- [Document passage]:

================

I often say that I have one of the best jobs at Solid Ground. Every day, I get to go out and talk with our participants and residents about the ways the Solid Ground community has changed their lives and given them hope.
Sometimes that change comes with a safe place to heal after experiences with domestic violence or homelessness. Sometimes it’s having someone fight for you when you’re cut off from the state benefits you need to survive. And sometimes it’s the support of a partner determined to do whatever it takes to get you into housing that works for you.
These authentic, real-life stories are critical to our success at Solid Ground, because without them we have no way of sharing with our community why our work is so critical and worthy of your support. That’s why, during this season of gratitude, I’m so thankful to the Solid Ground residents and participants who have shared their stories of strength, resilience, and hope over the last year.
Your investment in Solid Ground helps community members connect with resources, heal, and thrive.
Please make a gift to support this work today!
Kim McGillivray, a member of Solid Ground’s Community Accountability Council, is absolutely fearless when it comes to speaking truth to power. Listening to her story early this year, I was moved by her razor-sharp wit and the wisdom that can only come from real-life experiences with poverty and the systems that are supposed to help but often do more harm.

================

- [Raw data]:
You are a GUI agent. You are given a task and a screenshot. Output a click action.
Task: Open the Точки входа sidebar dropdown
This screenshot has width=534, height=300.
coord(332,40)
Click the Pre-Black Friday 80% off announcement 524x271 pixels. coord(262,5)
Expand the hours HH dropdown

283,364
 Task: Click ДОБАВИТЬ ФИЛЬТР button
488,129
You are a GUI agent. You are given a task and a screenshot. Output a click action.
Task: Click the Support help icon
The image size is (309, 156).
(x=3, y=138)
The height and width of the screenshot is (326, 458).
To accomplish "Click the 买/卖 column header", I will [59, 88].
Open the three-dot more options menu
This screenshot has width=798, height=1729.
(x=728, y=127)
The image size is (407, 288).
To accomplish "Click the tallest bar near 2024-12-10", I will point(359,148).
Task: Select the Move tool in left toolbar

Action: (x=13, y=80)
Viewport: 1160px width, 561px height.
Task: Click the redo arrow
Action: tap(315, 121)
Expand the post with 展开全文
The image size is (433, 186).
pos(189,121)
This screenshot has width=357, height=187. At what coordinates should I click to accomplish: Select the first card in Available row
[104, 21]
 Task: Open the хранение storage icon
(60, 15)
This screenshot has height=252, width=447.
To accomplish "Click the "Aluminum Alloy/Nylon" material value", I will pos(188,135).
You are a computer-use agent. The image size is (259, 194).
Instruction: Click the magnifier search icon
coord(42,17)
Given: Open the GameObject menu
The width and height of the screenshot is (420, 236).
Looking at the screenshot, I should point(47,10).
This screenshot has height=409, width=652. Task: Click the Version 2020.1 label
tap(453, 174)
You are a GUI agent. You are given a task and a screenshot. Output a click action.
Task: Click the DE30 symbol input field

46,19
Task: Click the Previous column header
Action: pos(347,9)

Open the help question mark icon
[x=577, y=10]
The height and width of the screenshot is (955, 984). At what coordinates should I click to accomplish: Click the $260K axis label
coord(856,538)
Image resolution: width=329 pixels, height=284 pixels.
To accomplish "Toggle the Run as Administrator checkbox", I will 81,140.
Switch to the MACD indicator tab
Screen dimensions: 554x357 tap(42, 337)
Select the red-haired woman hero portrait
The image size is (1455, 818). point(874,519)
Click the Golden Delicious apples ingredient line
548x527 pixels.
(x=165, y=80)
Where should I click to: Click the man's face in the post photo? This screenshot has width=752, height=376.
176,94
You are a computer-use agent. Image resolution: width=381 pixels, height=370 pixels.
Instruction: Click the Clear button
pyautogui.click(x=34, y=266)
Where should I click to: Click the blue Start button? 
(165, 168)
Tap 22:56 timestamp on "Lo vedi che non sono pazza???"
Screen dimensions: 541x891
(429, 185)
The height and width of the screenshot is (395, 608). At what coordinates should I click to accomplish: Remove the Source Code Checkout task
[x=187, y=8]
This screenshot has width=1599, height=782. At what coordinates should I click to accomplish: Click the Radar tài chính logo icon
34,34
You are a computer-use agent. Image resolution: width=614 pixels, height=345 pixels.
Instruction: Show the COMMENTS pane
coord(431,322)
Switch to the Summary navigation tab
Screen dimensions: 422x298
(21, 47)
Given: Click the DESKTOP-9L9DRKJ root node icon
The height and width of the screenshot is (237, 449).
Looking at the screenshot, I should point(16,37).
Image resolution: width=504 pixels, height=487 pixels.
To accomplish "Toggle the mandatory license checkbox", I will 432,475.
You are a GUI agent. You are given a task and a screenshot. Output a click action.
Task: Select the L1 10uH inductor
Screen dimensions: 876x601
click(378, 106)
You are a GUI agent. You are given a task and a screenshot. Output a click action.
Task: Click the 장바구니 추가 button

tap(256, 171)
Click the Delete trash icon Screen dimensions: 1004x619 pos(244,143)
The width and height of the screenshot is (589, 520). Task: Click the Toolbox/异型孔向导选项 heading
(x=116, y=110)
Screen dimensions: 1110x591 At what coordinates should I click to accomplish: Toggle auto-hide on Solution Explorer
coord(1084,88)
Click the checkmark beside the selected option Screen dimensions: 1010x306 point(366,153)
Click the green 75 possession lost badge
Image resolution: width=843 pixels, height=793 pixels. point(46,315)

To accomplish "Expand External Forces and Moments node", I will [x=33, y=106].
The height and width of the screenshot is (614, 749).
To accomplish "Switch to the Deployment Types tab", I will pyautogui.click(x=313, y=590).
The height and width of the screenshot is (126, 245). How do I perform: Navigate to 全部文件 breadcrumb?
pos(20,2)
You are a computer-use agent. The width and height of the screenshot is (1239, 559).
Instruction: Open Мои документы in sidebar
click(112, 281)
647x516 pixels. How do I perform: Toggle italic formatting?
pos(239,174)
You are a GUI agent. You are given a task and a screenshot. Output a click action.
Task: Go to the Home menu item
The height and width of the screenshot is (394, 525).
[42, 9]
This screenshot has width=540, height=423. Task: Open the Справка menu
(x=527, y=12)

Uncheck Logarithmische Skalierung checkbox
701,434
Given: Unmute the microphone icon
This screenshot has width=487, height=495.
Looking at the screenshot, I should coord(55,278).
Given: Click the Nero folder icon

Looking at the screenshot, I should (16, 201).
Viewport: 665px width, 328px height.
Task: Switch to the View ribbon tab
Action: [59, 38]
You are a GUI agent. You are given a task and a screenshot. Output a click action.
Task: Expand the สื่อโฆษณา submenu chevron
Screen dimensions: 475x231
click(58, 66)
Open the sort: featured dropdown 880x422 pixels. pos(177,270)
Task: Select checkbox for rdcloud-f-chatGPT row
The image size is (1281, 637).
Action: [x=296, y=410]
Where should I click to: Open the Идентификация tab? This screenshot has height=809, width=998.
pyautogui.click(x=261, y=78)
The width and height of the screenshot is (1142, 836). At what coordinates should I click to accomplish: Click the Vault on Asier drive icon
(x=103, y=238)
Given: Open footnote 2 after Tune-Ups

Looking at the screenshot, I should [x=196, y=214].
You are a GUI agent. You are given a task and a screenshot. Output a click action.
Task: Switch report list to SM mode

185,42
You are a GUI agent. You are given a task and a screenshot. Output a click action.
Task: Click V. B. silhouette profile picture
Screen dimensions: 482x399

================

- [Task brief]:
Copy word for word the part of the Solid Ground post that begins with the words containing "Sometimes that change" and ends with "this work today!". The listing has no connection to the text.

- [Response below]:
Sometimes that change comes with a safe place to heal after experiences with domestic violence or homelessness. Sometimes it’s having someone fight for you when you’re cut off from the state benefits you need to survive. And sometimes it’s the support of a partner determined to do whatever it takes to get you into housing that works for you.
These authentic, real-life stories are critical to our success at Solid Ground, because without them we have no way of sharing with our community why our work is so critical and worthy of your support. That’s why, during this season of gratitude, I’m so thankful to the Solid Ground residents and participants who have shared their stories of strength, resilience, and hope over the last year.
Your investment in Solid Ground helps community members connect with resources, heal, and thrive.
Please make a gift to support this work today!